Robbins et al. [12] reported that most accepted estimates indicate honeybees’ account for at least 80% of all insect pollination. For decades the consequences of insect pollination have been documented in treaties by Free [13], McGregor [14], and Pesson and Louveaux [15]. In apiculture the most important species, Apis mellifera L. has been reported as the single most important pollinator [13, 14]. The pollinating potential of a single honeybee colony becomes evident when it is recognized that its bees make up to 4 million trips per year and that during each trip an average of 100 flowers are visited [16].
An enormous number of the world’s insect diversity visits flowers for nutrition, but all are not efficient pollinators. Among crop foods, fibers, edible oils, medicines, and other valuable products, a significant production occurs due to the vital role of insects and other animal pollinators. In all types of ecosystems, bees are recognized as the most valuable pollinators, but their precise roles in pollination are not well documented. According to estimation, approximately 30,000 species of bees are known in entomology, and about 190 species of bees have been reported to be associated with pollination in North America. Some of the other noteworthy contributors in pollination are; alkali bee (Nomia melanderi Cockerell) found as solitary bees to pollinator in alfalfa and alfalfa leaf cutting bee (Megachile rotundata Fabr.) also play its role in the pollination of this crop [17, 18, 19, 20]. Through artificial mud nesting tunnels, orchard bees (Osmia spp.) can be managed in the field for pollination, as orchard bees are far much better for apple pollination than honeybees [21]. Another, bumblebees (Bombus spp.) are pollinators of red clover (Trifolium pratense L.) and cranberries (Vaccinium macrocarpon Ait.), but difficult to manage in field conditions [22]. Carpenter bees (Xylocopa spp.) are the outstanding pollinators of vine crops, especially of passion fruit (Passifloraedulis Sims), giant granadilla (P. quadrangularis L.), kiwi-fruit (Actinidia deliciosa (A.Chev.) C.F. Liang & A.E. Ferguson), various gourds, and winged beans (Psophocarpus tetragonolobus (L.)) but there is not much available data on these pollinators.

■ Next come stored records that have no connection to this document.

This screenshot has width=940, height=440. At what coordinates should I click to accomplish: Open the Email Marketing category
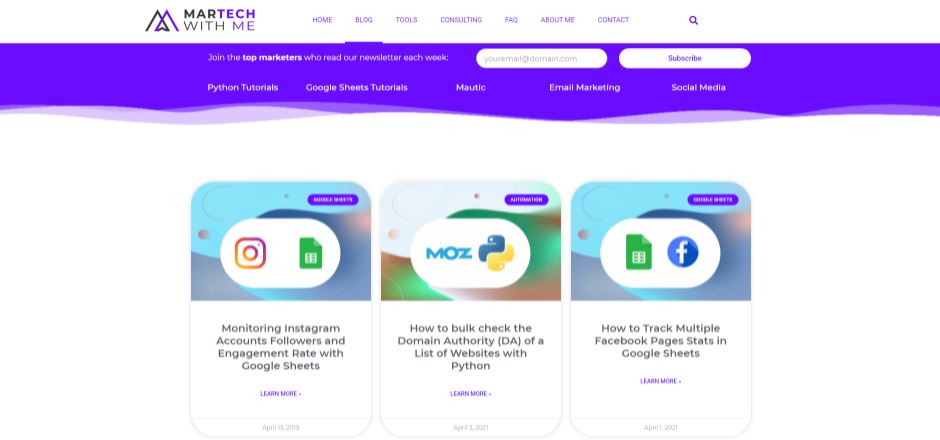(585, 88)
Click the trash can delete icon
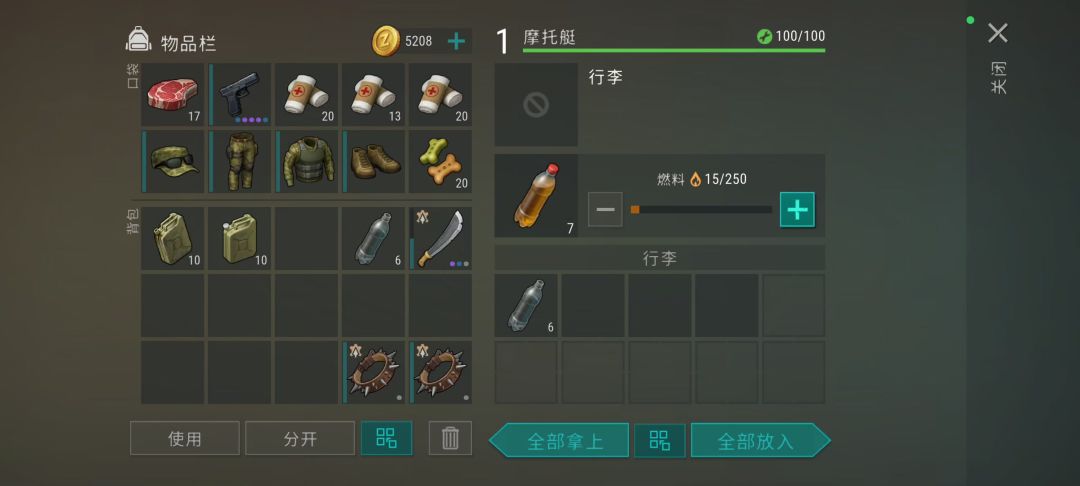This screenshot has height=486, width=1080. tap(450, 438)
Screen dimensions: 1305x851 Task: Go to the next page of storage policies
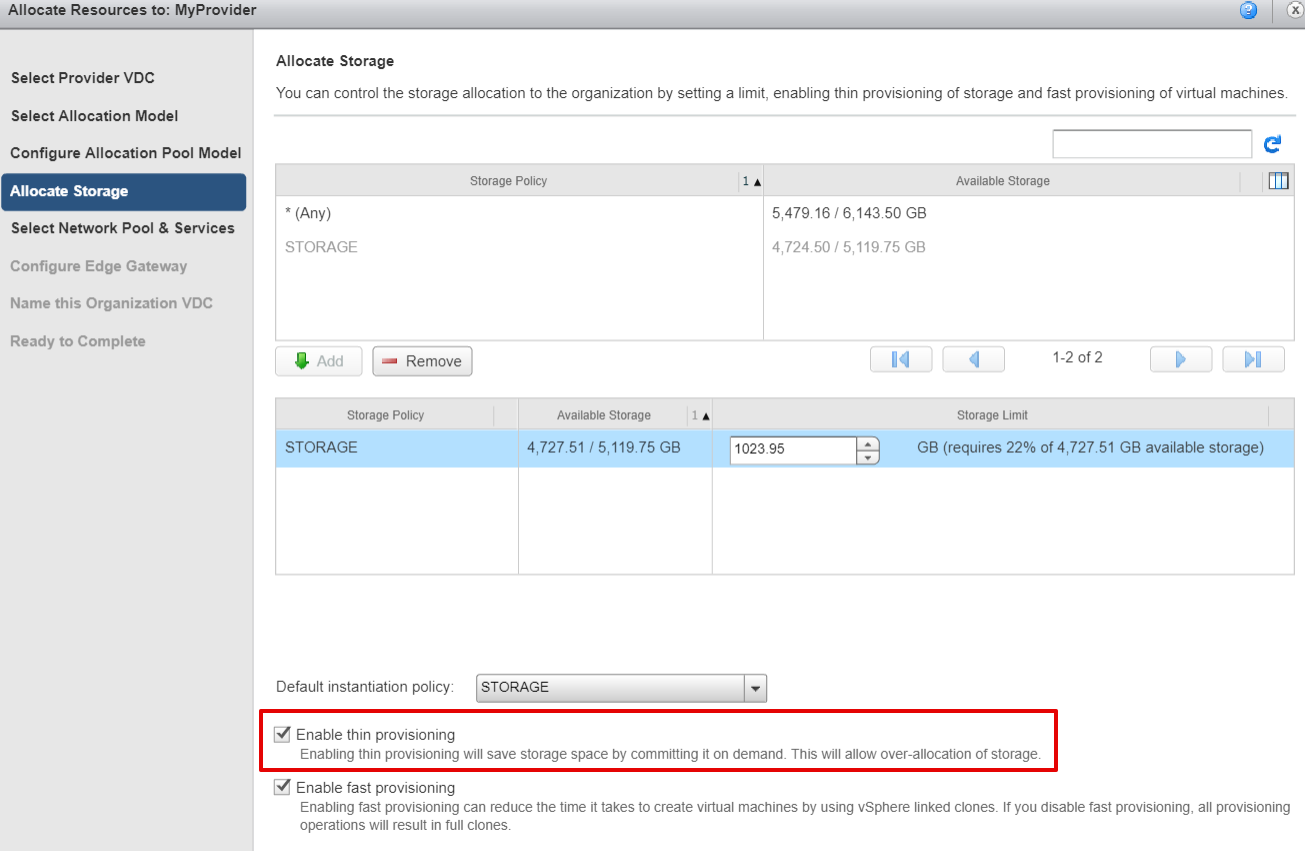pos(1180,360)
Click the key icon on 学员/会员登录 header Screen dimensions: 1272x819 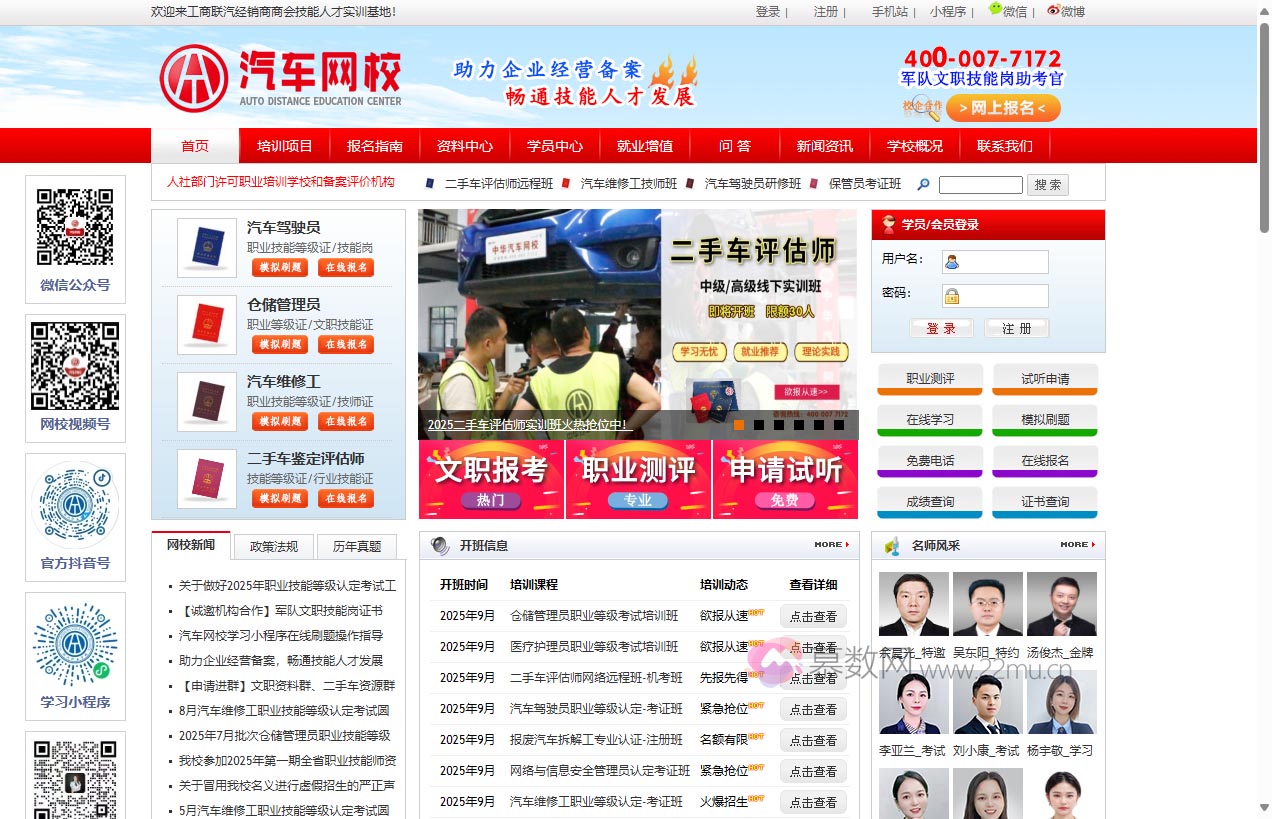click(886, 224)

The interdependency of plants and pollinators vary in their degree, some plants species depend primarily on a single species of pollinator, which in turn has restricted sources of pollen or nectar. One example of a closely dependent association is the interaction between plant Yucca (Agavaceae) and its pollinators, yucca moth (Tegeticula spp.), having a mutualism estimated to be more than 40 million years old [23]. Squash crops i.e. pumpkins and gourds are pollinated by specialized squash bees, Peponapis spp. and Xenoglossa spp., and are more manageable, they nest in underground burrows and become active at dawn, visiting cucurbit flowers until about midday when unisexual flowers close [24, 25]. There are many other pollinator native bees, which include sunflower bees (Eumegachile pugnata (Say) [26], blueberry bees (Habropoda laboriosa (Fabr.)) [27], and Osmia ribiflloris Michener (Table 1) [28, 29, 30]. Oil palm weevil, Elaeidobius kamerunicus as the most valuable in terms of the economic importance of this crop at the world trade level [31]. Non-biting midges, Forcipomyia spp., a specialty pollinator among the cocoa (Theobromacacao L.) crop, which breeds in rotting vegetation in its plantation [32] are a few of specific examples of pollination to produce the economic plants/crops that are in need of human beings.
Common name
Scientific name
Example of crop plants pollinated
Alkali bee
Nomia melanderi
Alfalfa, clover, mint
Blueberry bee
Habropoda laboriosa
Blueberry
Carpenter bee
Xylocopa spp.
Passion flower, eggplant, pepper
Digger bee
Andrena, Colletes, and Melissods spp.
Cotton, fruit trees
Alfalfa leafcutting bee
Megachile rotundata
Alfalfa
Blue orchard bee (mason bee)
Osmia lignaria
Almond, apple, sweet cherry
Squash and gourd bee
Peponapis pruninosa other Peponapis and Xenoglossa spp.
Squash, pumpkin, gourds
Sunflower bee
Eumegachile pugnata
Sunflower
Table 1.
Bees and specific plant fauna they visit and pollinate.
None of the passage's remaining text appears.